*Lines of data*.
_ _ _ _
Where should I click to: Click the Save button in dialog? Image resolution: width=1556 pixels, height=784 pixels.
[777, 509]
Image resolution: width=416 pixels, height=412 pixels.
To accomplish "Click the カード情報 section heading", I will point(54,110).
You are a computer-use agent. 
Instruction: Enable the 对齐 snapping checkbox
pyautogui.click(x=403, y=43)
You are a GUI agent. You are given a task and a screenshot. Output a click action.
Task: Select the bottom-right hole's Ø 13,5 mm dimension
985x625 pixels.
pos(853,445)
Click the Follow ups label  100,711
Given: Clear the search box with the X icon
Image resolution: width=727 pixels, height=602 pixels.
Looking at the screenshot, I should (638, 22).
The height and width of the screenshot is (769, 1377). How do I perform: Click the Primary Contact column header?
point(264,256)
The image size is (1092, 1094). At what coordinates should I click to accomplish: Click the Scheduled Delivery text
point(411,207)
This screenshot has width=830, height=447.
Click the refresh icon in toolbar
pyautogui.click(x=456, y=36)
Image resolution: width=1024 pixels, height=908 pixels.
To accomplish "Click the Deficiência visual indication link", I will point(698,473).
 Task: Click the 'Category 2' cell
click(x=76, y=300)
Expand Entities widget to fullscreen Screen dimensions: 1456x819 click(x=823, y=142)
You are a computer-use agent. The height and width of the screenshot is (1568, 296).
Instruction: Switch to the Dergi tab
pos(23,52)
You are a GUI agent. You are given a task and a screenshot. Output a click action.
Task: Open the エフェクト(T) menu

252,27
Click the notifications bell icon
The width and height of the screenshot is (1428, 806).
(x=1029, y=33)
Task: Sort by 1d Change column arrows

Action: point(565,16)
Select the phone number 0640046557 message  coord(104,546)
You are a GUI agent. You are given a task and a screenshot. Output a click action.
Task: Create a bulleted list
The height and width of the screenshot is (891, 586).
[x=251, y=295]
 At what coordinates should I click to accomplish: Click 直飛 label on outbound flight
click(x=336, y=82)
_ _ _ _
*Work to complete*. Swap "Save" for "Cancel" in the records, starting at the beginning of the records and ending at the line containing "I will point(54,110).". Give only those lines, with everything else unchanged.

*Task response*.
Where should I click to: Click the Cancel button in dialog? Image resolution: width=1556 pixels, height=784 pixels.
[777, 509]
Image resolution: width=416 pixels, height=412 pixels.
To accomplish "Click the カード情報 section heading", I will point(54,110).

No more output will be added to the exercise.